In 1933, two members of Dakotans crew had medical emergencies that received news coverage. The first, in February, involved a seaman with an abdominal disorder. He was transferred from the eastbound Dakotan to the Dollar Line ocean liner which carried him to Los Angeles to receive medical attention. The second occurred in July when Dakotans quartermaster came down with appendicitis near Balboa. Radio calls for assistance brought the U.S. Navy's Destroyer Division 7 to Dakotans aid. The destroyer unit's medical officer boarded Dakotan and performed an appendectomy on the man, who was too ill to be moved off the ship.

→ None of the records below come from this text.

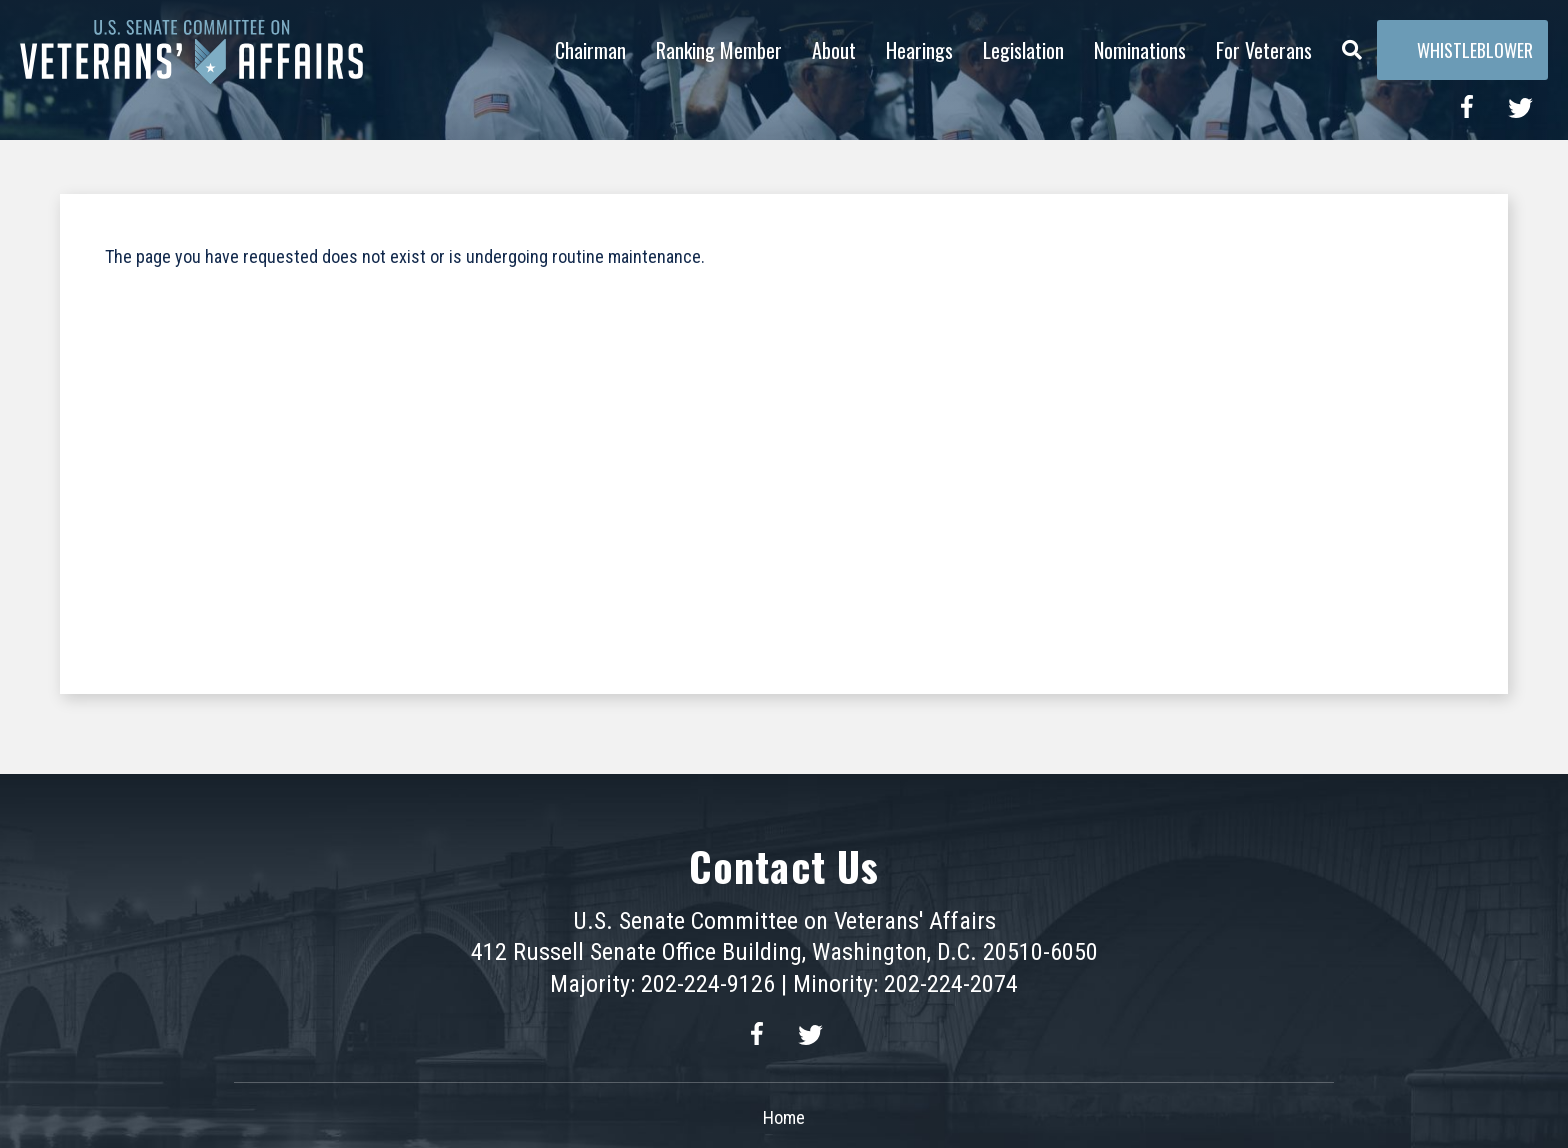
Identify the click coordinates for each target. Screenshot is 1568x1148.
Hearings (919, 50)
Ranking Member (719, 50)
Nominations (1140, 50)
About (834, 50)
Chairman (590, 50)
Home (784, 1117)
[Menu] (1352, 45)
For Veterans (1264, 50)
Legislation (1023, 50)
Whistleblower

==World War II and later career==
After the United States entered World War II, in 1941 - though most of Europe had been involved since summer 1939 - Dakotan was requisitioned by the War Shipping Administration (WSA), but continued to be operated by American-Hawaiian. In December 1942, Dakotan was transferred to the Soviet Union under Lend-Lease, and renamed Zyrianin (Зырянин /ru/). Throughout the rest of the war, Dakotan made at least one trip to the United States, being photographed in port at San Francisco in August 1943. Near the end of World War II, the WSA offered a payment of $670,210 to American-Hawaiian for the former Dakotan as part of a $7.2 million settlement for eleven American-Hawaiian ships that had been requisitioned by the WSA. Zyrianin remained a part of the Soviet merchant fleet through the 1960s, and was listed in Lloyd's Register until the 1970–71 edition.

Zyrianin was operated by the Far East Shipping Company (FESCO) from 1943 to 1957. From 1957, she was operated by the Black Sea Shipping Company. The ship was written off and scrapped at Split, Yugoslavia in 1969.